● Text block:
============
The California Community Colleges announced today it will seek to increase the number of students earning certificates, degrees or transferring to four-year institutions by nearly a quarter of a million over the next 10 incoming freshman classes under college completion goals set by the system’s Board of Governors.
Action by the Board of Governors represents the most ambitious student outcomes goal-setting effort undertaken by the college system and establishes clear markers for measuring the effectiveness of the Student Success Initiative.
“This is the time of year when thousands of students begin their college educations at our campuses. We are making a commitment to in-coming freshmen that more of them will graduate, transfer or complete career technical programs,’’ said Community Colleges Chancellor Brice W. Harris.
“Over the past two years, the Board of Governors has adopted comprehensive policy changes designed to help more students complete their educational goals on time. These changes are now being implemented, and by setting these system-wide goals we are signaling that we expect improved outcomes that can be quantified,’’ said Manuel Baca, president of the California Community Colleges Board of Governors.
Meeting the goals will require the college system to produce 227,000 more certificate and degree earners and transfer students over the next 10 incoming freshman classes than it would if current completion rates remain unchanged.
Achieving the completion outcomes will require increasing the system’s completion rate for degree and transfer-seekers from 48.1 percent to 62.8 percent and completion rate for students in career technical education programs from 53.9 percent to 70.3 percent by the time the class of 2023-24 completes its studies.
============
● Supplied information:
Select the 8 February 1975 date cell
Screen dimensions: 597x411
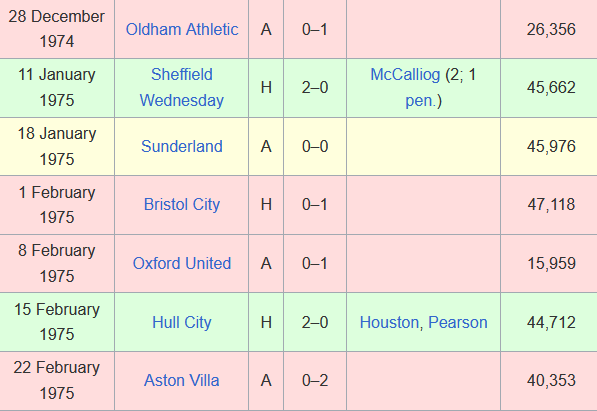tap(57, 264)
============
● Short task 1: Return the part of the community college announcement starting with "The California Community Colleges announced" and going on through "Brice W. Harris.".
● Short task 2: Write the next part of the community college announcement, picking up after its final sentence.
The material has no connection to the community college announcement.

● Written answer 1:
The California Community Colleges announced today it will seek to increase the number of students earning certificates, degrees or transferring to four-year institutions by nearly a quarter of a million over the next 10 incoming freshman classes under college completion goals set by the system’s Board of Governors.
Action by the Board of Governors represents the most ambitious student outcomes goal-setting effort undertaken by the college system and establishes clear markers for measuring the effectiveness of the Student Success Initiative.
“This is the time of year when thousands of students begin their college educations at our campuses. We are making a commitment to in-coming freshmen that more of them will graduate, transfer or complete career technical programs,’’ said Community Colleges Chancellor Brice W. Harris.

● Written answer 2:
The new goals also aim to increase the number of students who successfully complete remedial instruction, who prepare educational plans at the beginning of their academic careers, and who earn degrees under the Associate Degree for Transfer program, which has improved transfer with California State University.
Recent system-wide policy changes that will improve completion rates include priority registration, which requires students to participate in orientation, assessment, and education planning; redesigned student support services designed to keep students on tack academically; streamlined transfer, and closer collaboration with K-12.
Individual community college districts will have the flexibility to set their own goals, with the system-wide targets and local performance data provided by the Student Success Scorecard guiding development of local goals.
“In a state as diverse as ours we do not want to bind districts to a one size fits all approach to improving completion, but we do expect all districts will thoughtfully develop local targets to help more students achieve their educational goals and collectively move our state forward,’’ Harris said.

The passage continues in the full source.